--- Dati mostrati ---

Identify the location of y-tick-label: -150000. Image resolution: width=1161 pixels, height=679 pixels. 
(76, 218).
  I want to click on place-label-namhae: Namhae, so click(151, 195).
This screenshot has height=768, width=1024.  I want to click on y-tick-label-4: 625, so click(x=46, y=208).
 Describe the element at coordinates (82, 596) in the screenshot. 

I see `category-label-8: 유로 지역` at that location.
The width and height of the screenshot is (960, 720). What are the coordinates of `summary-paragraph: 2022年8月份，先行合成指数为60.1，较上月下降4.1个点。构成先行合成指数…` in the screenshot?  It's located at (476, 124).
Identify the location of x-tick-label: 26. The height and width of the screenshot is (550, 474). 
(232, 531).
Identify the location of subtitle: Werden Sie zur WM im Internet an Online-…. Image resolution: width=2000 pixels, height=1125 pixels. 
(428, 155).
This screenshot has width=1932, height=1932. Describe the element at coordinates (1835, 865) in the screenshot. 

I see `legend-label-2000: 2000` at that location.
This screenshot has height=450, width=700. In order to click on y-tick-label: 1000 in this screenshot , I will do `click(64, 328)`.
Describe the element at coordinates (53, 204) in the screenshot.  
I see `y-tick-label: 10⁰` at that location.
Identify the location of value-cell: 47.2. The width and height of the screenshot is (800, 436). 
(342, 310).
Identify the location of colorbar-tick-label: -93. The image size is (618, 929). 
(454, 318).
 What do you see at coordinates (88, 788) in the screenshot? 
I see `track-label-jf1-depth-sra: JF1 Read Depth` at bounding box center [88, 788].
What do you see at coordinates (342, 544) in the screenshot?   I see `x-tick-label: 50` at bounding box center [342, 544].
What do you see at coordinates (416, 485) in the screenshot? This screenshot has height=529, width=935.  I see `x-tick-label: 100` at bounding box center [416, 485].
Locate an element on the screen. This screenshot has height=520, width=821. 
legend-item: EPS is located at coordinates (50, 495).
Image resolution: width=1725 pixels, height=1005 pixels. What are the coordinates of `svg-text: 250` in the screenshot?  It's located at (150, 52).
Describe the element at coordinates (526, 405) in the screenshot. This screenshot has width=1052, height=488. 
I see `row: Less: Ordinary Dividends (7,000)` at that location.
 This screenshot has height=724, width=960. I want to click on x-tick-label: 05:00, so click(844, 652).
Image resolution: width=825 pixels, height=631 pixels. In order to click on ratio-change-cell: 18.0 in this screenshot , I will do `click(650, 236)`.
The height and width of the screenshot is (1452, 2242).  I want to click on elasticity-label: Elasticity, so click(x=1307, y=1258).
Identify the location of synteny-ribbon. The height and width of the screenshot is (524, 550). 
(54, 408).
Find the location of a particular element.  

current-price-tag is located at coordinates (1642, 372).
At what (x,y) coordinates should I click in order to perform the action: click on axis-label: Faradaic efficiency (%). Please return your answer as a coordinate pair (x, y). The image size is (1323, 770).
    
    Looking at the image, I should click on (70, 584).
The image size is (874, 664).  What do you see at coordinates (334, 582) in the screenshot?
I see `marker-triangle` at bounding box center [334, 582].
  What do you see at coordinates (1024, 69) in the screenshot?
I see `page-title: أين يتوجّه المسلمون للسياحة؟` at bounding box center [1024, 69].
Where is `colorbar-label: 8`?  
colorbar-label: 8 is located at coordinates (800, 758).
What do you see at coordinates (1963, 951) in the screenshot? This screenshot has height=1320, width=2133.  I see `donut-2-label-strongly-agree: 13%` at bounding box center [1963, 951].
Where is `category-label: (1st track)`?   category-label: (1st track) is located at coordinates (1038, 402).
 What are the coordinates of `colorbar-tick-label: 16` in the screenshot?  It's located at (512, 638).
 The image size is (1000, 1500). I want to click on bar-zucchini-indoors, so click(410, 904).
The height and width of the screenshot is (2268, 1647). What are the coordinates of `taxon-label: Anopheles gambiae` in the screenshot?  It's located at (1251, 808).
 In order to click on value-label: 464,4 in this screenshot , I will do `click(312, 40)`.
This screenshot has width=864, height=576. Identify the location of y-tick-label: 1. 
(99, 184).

---

_Scopo del compito_: Per favore, ripeti tali e quali le righe dei record riportati sopra, dalla riga che contiene "The image size is (874, 664)." fino a quella che contiene "What do you see at coordinates (1963, 951)", entrambe incluse.

_Risultato atteso_:
The image size is (874, 664).  What do you see at coordinates (334, 582) in the screenshot?
I see `marker-triangle` at bounding box center [334, 582].
  What do you see at coordinates (1024, 69) in the screenshot?
I see `page-title: أين يتوجّه المسلمون للسياحة؟` at bounding box center [1024, 69].
Where is `colorbar-label: 8`?  
colorbar-label: 8 is located at coordinates (800, 758).
What do you see at coordinates (1963, 951) in the screenshot? This screenshot has height=1320, width=2133.  I see `donut-2-label-strongly-agree: 13%` at bounding box center [1963, 951].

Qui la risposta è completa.